Top.Mail.Ru
5132
Гражданские

Егоров Юрий Алексеевич

Родился я в июле 1938 года в Ленинграде. Семья у нас была небольшая. Я был единственным ребёнком, родители, бабушка, сестра отца, вместе жили по коммуналкам. На пятерых у нас было две комнаты по адресу улица Марата, 34, а квартира, кажется, 30-я. Всего в той коммуналке жило четыре или пять семей.

Пару слов, пожалуйста, о довоенной жизни вашей семьи.

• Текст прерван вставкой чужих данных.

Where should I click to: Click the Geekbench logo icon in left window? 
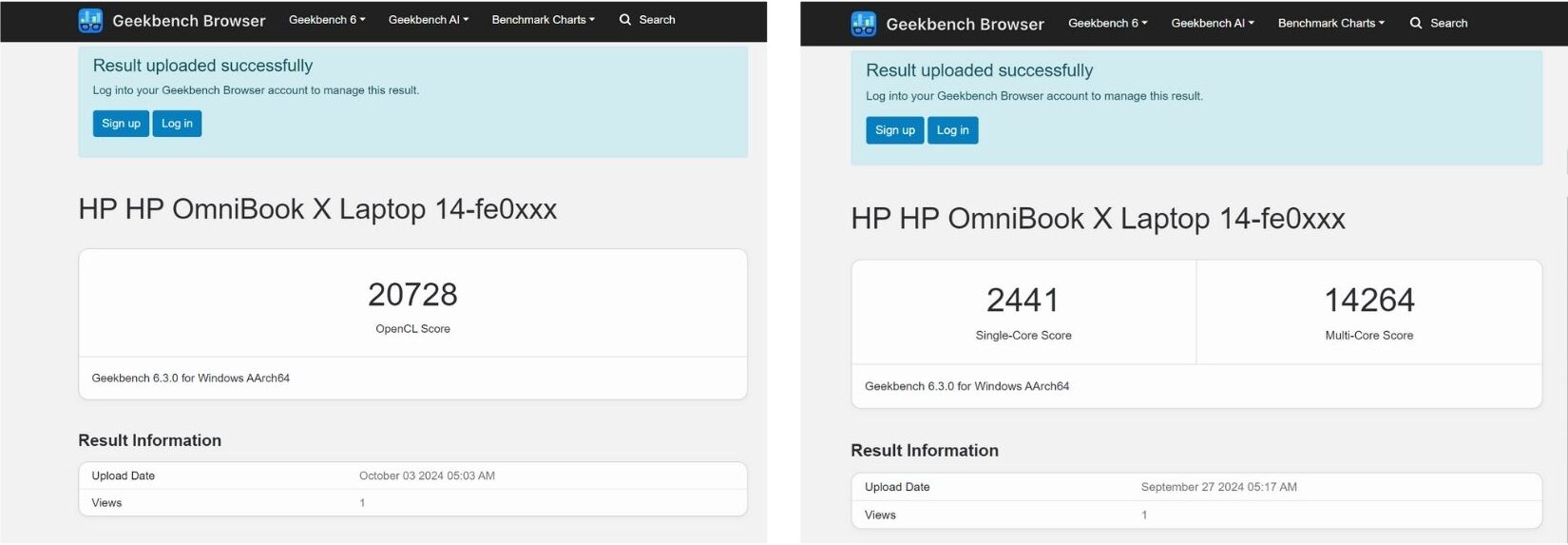point(90,20)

Отец - Алексей Владимирович работал инженером на разных заводах. В последнее время на Кировском. Сам он ленинградец, из путейской семьи. Его отец работал на железной дороге то ли мастером, то ли бригадиром. А вот мать из Рязанской области. Там есть такой городок Сасово. У них была обыкновенная крестьянская семья – середняки, но когда началась коллективизация, то её деда раскулачили. У него мельница что ли была, так его выслали куда-то за Урал и мать про него больше ничего не рассказывала. Мама там у себя окончила школу-семилетку, а это тогда считалось много, и её послали учительствовать на рабфак. Потом она чего-то поехала в Ленинград, познакомилась там с отцом, вот так они и поженились. Я довольно поздний ребёнок, родился, когда матери было уже 29 лет, а отцу 32. Мама в Ленинграде какое-то время ещё работала, но ближе к войне она уже только домашним хозяйством занималась. У матери ещё были младшие сестра и брат. Дядя Володя был примерно 1914 г.р. и в войну пропал безвести. Кажется в 42-м, когда случилась катастрофа под Харьковом…

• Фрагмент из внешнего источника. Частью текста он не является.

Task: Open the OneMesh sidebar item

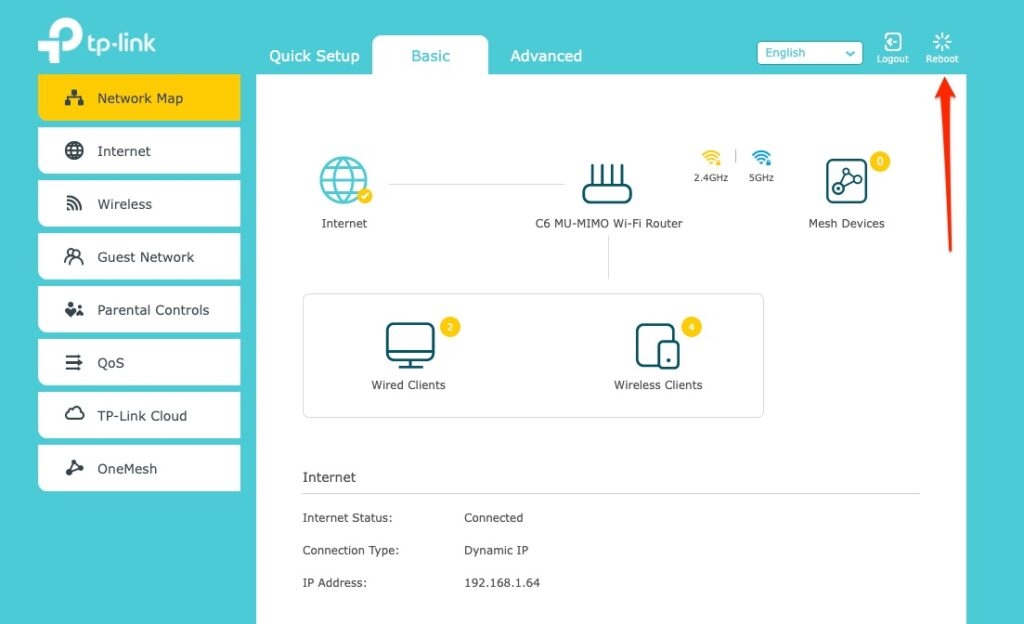Action: 139,468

У отца семья была побольше: две сестры и два брата. Все жили в Ленинграде. Младший брат отца Сергей по семейной традиции работал на железной дороге, диспетчером. Но в 1937 году у них на участке, когда он был дежурным смены, то ли поезд сошёл с рельс, то ли ещё что-то случилось. Короче говоря, произошла серьёзная авария. Вызвали всю смену и говорят – «Признавайтесь, кто устроил диверсию?» Там даже не спрашивали, что, чего… Ну, естественно, все объясняют техническую причину. Тогда всех поставили к стене: «Будете стоять, пока не признаетесь!» Он рассказывал: «Стоим час, стоим два, три, ноги не держат уже. Кто-то упал. Часовой его штыком колет – вставай! Опять стоим час – снова ноги не выдерживают. Начали падать, он опять колет…» В итоге он не выдержал: «Дайте только сесть, я всё подпишу…» А тогда ведь у Вышинского была концепция – «признание – мать доказательств!» В итоге суд ему дал 10 лет, и он их оттрубил в Воркуте. Всю войну и блокаду там провёл, так что ему в чём-то даже повезло. Потому что в блокаду умерли другой брат отца, сестра и многие другие родственники…

22-го июня помните?

Мы тогда снимали домик под Ленинградом. Смутно помню, как на трёхколёсном велосипеде там катался. Что-то взрослые там бегали, суетились, но чего, я, конечно, не понимал. Но на другой же день мы уехали в Ленинград. Завод сразу перешёл на военное положение, отец на работе постоянно,

А не думали уехать куда-то в тыл?

Вы знаете, люди как-то не думали эвакуироваться. Верили что ли, не знали, не думали, что немцы так далеко дойдут. Но в сентябре немцы разбомбили бадаевские склады, где хранились основные запасы продовольствия, вот тут только спохватились. Запасов нет, подвоза нет и массовой эвакуации не предвидится. Сколько-то вывозили по Ладоге, но немного. И только когда наступила зима, озеро замёрзло, вот тогда уже всё хорошо организовали. Начался подвоз продовольствия.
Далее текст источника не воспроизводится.